***** GIVEN ENTRIES *****

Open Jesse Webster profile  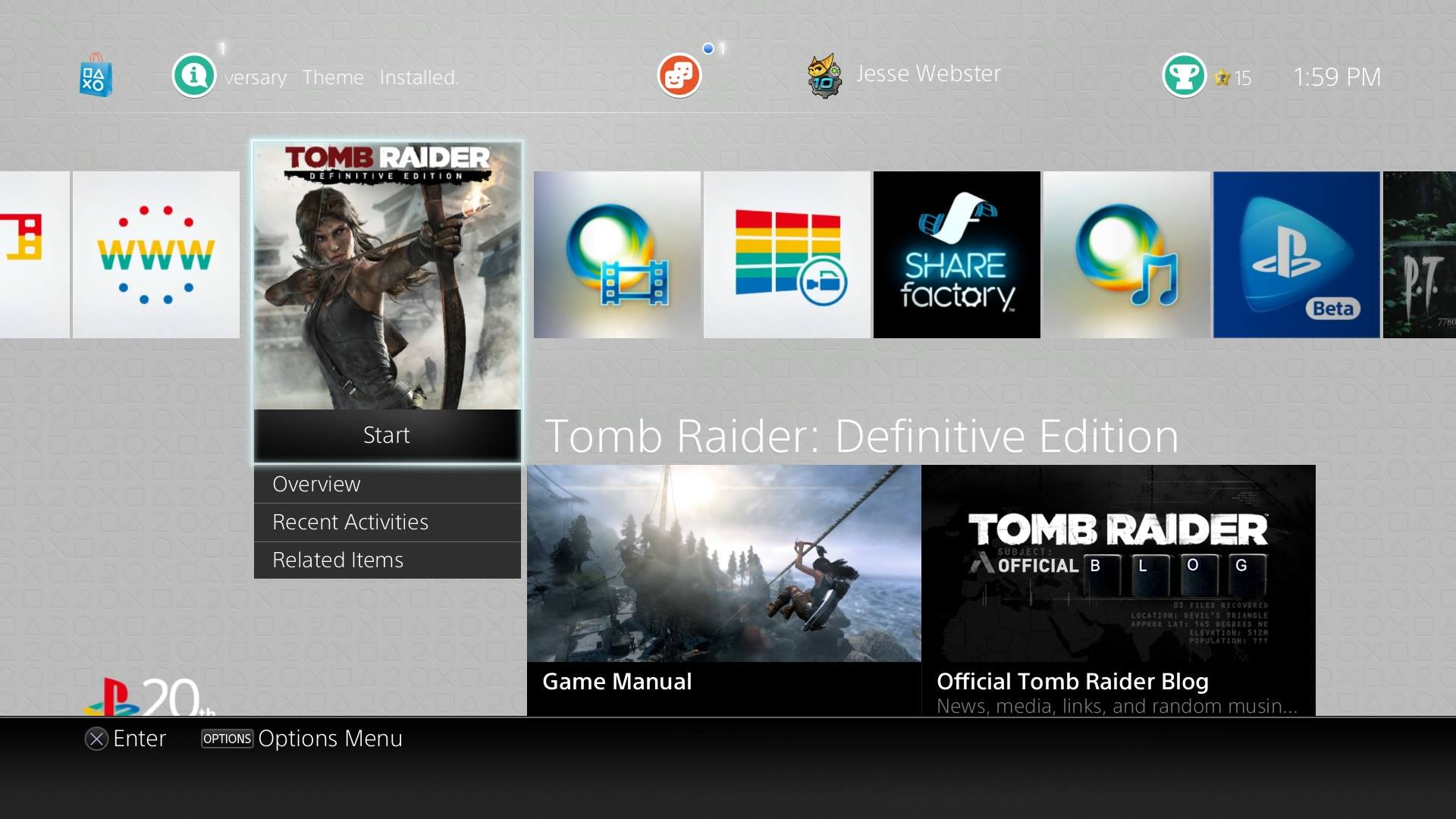click(905, 74)
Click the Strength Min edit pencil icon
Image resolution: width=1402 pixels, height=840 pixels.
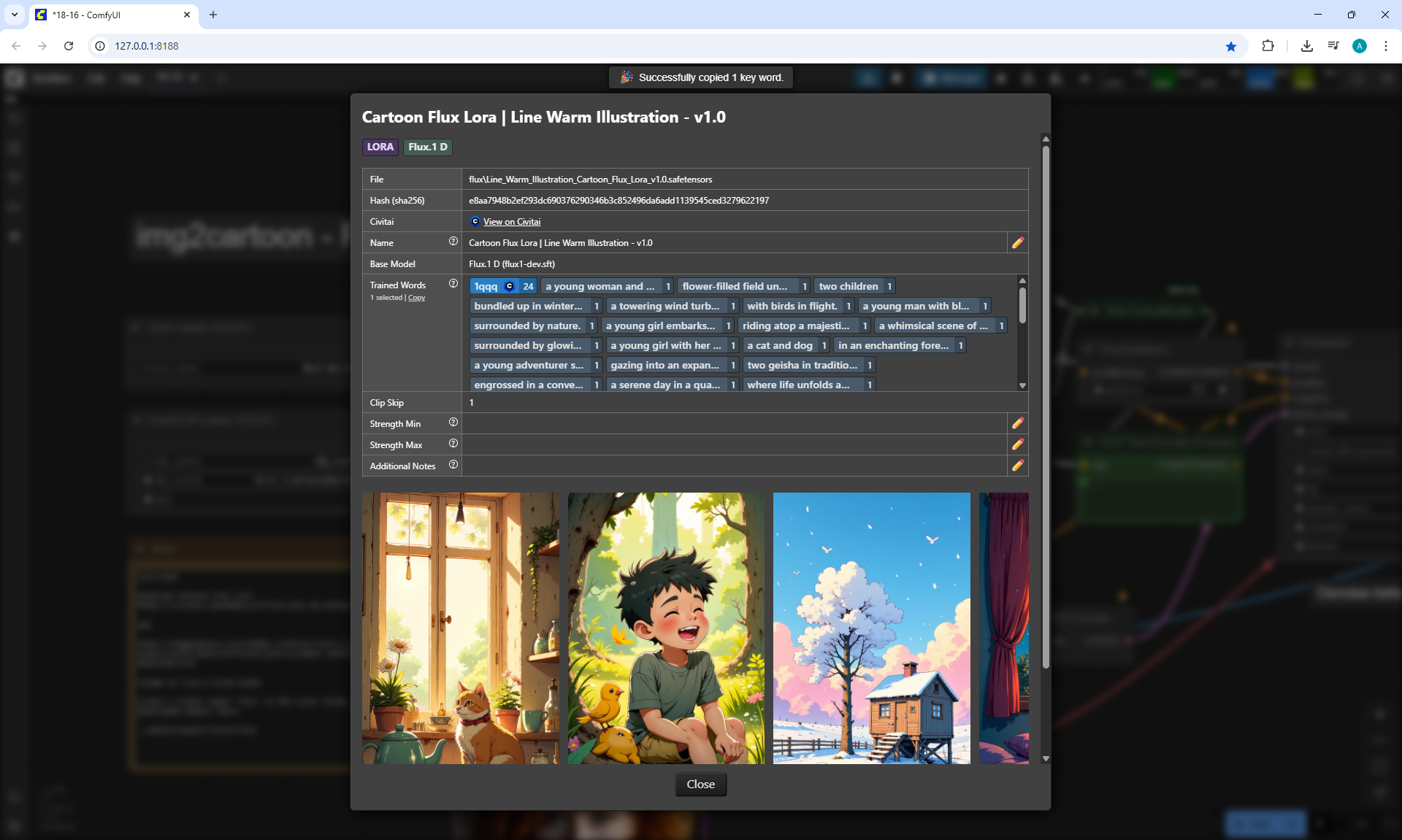click(x=1017, y=423)
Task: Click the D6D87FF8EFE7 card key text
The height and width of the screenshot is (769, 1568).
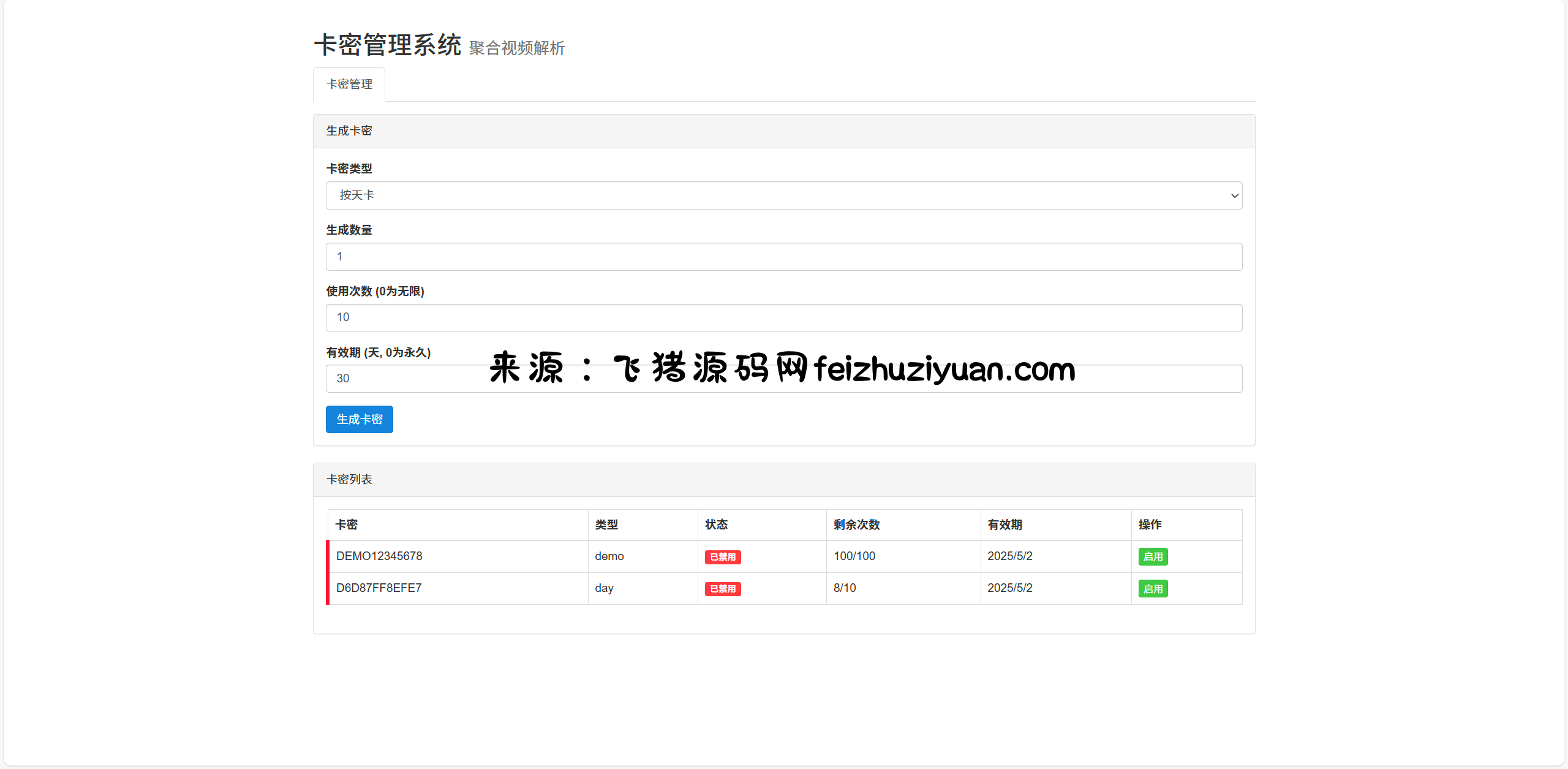Action: point(379,588)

*****

_TRY IT:_
Print exactly, and only, the lines from the line containing "The height and" to the last line of the material above, with every picture left out.

_WRITTEN REPLY:_
The height and width of the screenshot is (769, 1568).
Action: point(379,588)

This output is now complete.